Keywords: ICB; LIHC; TMCO3; diagnostics; immune infiltrates.

FIGURE 1

The TMCO3 expression in normal tissues and LIHC (A) The TMCO3 mRNA expression in human cancers and normal tissues. (B) The TMCO3 expression in LIHC and adjacent tissues in HCCDB database.
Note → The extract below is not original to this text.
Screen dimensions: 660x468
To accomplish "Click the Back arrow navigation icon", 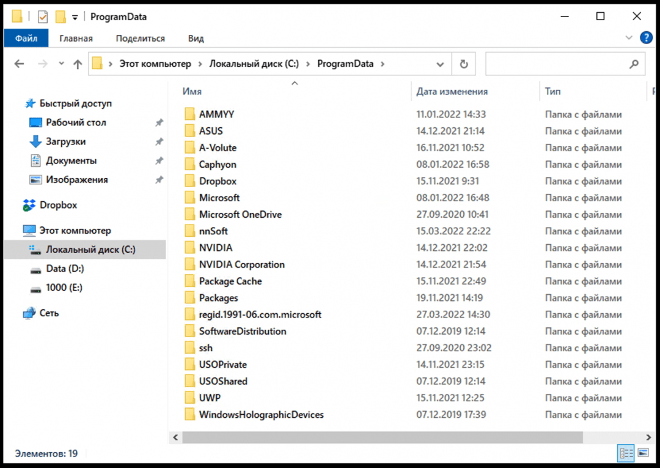I will coord(19,64).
The TMCO3 expression in LIHC and normal tissues in GEPIA (C), TCGA (D), and GEO (E) databases. *p < 0.05, ***p < 0.001, ****p < 0.0001.

FIGURE 2

The expression and location of TMCO3 protein (A) The TMCO3 protein IHC in LIHC and normal tissues from HPA database. (B) The association with TMCO3 expression and tumor stages of LIHC. (C) The immunofluorescence staining of TMCO3 and microtubules in U-2 OS, A-131, and U251 MG cell lines in HPA database. *p < 0.05, **p < 0.01, ****p < 0.0001, ns: no significant difference.

FIGURE 3

The prognostic value of TMCO3 in LIHC (A) Univariate and (B) multifactorial Cox analysis of TMCO3 and other clinical factors in LIHC (C) The nomogram and (D) Calibration curves of TMCO3, age, and pTNM-stage was established to predict 1-, 3-, and 5-years OS in LIHC patients. The association of TMCO3 with the OS (E) and DFS (F) in pan-cancer. The correlation of TMCO3 with OS (G) and DFS (H) in LIHC.

FIGURE 4

The association of TMCO3 with immune cell infiltrates (A) The association of TMCO3 with several immune-infiltrating cells in LIHC. The correlation of TMCO3 with Tregs (B), activated NK cells (C), resting myeloid dendritic cells (D), monocytes (E), gamma delta T cells (F), and macrophages (G).

FIGURE 5

The correlation of TMCO3 with the immune checkpoints and response to ICB (A,B) The immune checkpoints expression in TMCO3-low and TMCO3-high groups in LIHC. (C) The correlation between TMCO3 and immune checkpoints in LIHC. (D) The TIDE scores in TMCO3-low and TMCO3-high groups in LIHC. **p < 0.01, ***p < 0.001.

FIGURE 6

The potential role of TMCO3 in LIHC (A) PPI network of TMCO3 in LIHC. (B) The volcano plot showing the differential genes in TMCO3-high and TMCO3-low groups in LIHC. The top 50 genes that positively (C) and negatively (D) associated with TMCO3 in LIHC (E) Biological process GO analysis and KEGG pathway analysis (F) of TMCO3 in LIHC.

FIGURE 7

The enrichment analyses of differential genes. KEGG pathway analysis (A) and GO analysis (B) of the up-regulated genes. KEGG pathway analysis (C) and GO analysis (D) of the down-regulated genes.